Kumpulan Soal
a) Ringkas teks tentang Bung Karno dan marxisme dalam dua kalimat.
b) Menurut teks tentang Bung Karno dan marxisme, di koran apa Bung Karno menulis bahwa marxisme adalah satu-satunya teori yang ia anggap kompeten?
c) Teruskan teks tentang Bung Karno dan marxisme mulai dari sesudah kalimat terakhirnya.

Bagian Teks
'''
Manifestasi Marxisme Ala Bung Karno
Salah satu
perbedaan paling mencolok antara Bung Karno dengan para politisi saat ini,
adalah penguasaannya yang mendalam akan teori-teori sosial-politik. Ia bukan
politisi karbitan, atau menjadi politisi karena keturunan. Ia juga bukan
politisi yang asal njeplak, yang tindakan politiknya tidak didasarkan
pada panduan teoritis yang jernih dan solid. Sebaliknya, seluruh tindakan
politik Bung Karno merupakan refleksi dia atas kondisi-kondisi sosial pada
masanya, dan itu semua dituangkannya dalam tulisan maupun pidato-pidatonya.
Salah satu sumber pemikiran yang sangat mempengaruhi Bung Karno dalam membaca
dan memahami realitas, dengan lebih utuh dan mendalam, adalah marxisme.
Hal ini
diakuinya sendiri, seperti yang ditulisnya di koran Pemandangan (1941),
bahwa “teori Marxisme adalah satu-satunya teori yang saya anggap kompeten buat
memecahkan soal-soal sejarah, soal-soal politik, soal-soal kemasyarakatan.”
'''
Data
'''
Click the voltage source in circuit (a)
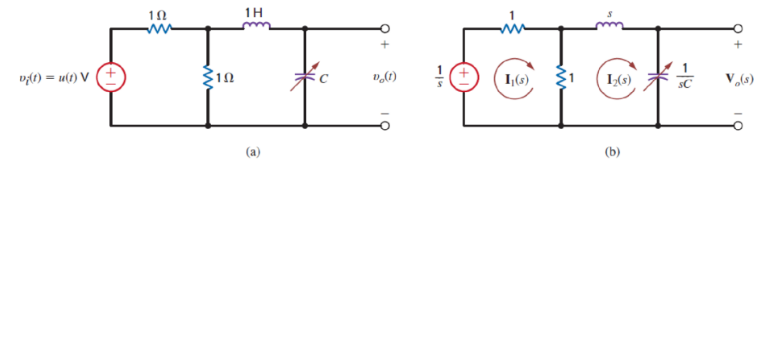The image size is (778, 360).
'''
Daftar Jawaban
a) Bung Karno berbeda dari politisi masa kini karena ia menguasai teori sosial-politik secara mendalam, dan semua tindakan politiknya adalah refleksi atas keadaan sosial zamannya yang ia tuangkan dalam tulisan dan pidato. Marxisme menjadi salah satu sumber pemikiran yang sangat memengaruhinya, seperti ia akui sendiri di koran Pemandangan tahun 1941.

b) Di koran Pemandangan (1941).

c)
Jadi, Bung Karno adalah manusia pergerakan bersenjatakan marxisme. Dan dengan
itu pula dia memperjuangkan kemerdekaan bangsanya.
Tetapi di
tahun 1966, setelah kontra-revolusi mulai berkuasa, keluar Tap MPRS nomor XXV
tentang pelarangan Marxisme. Juga Tap MPR XXVI/ MPRS/ 1966 tentang Pembentukan
Panitia Peneliti Ajaran-ajaran Pemimpin Besar Revolusi Bung Karno yang
berusaha membersihkan ajaran-ajaran Bung Karno dari marxisme. Kemudian, pada
bulan Desember 1967, Partai Nasionalis Indonesia (PNI) pimpinan Osa
Maliki dan Usep Ranawidjaja, yang disokong rezim Orde Baru, membuat Pernyataan
Kebulatan Tekad untuk membersihkan marhaenisme dari marxisme. Dan
sejak itu marhaenisme di tangan PNI mulai kehilangan api-nya.
Efeknya
sangat merusak. Tanpa memiliki pengetahuan marxisme, tidak mungkin bisa
menyelami ajaran Bung Karno secara mendalam. Tanpa marxisme, ajaran Bung Karno
kehilangan “api”-nya. Tidak mengherankan, ajaran Bung Karno yang terdengar di
telinga kita sekarang ini tak lebih dari sebuah frase-frase atau slogan-slogan
heroik tanpa isi dan semangat.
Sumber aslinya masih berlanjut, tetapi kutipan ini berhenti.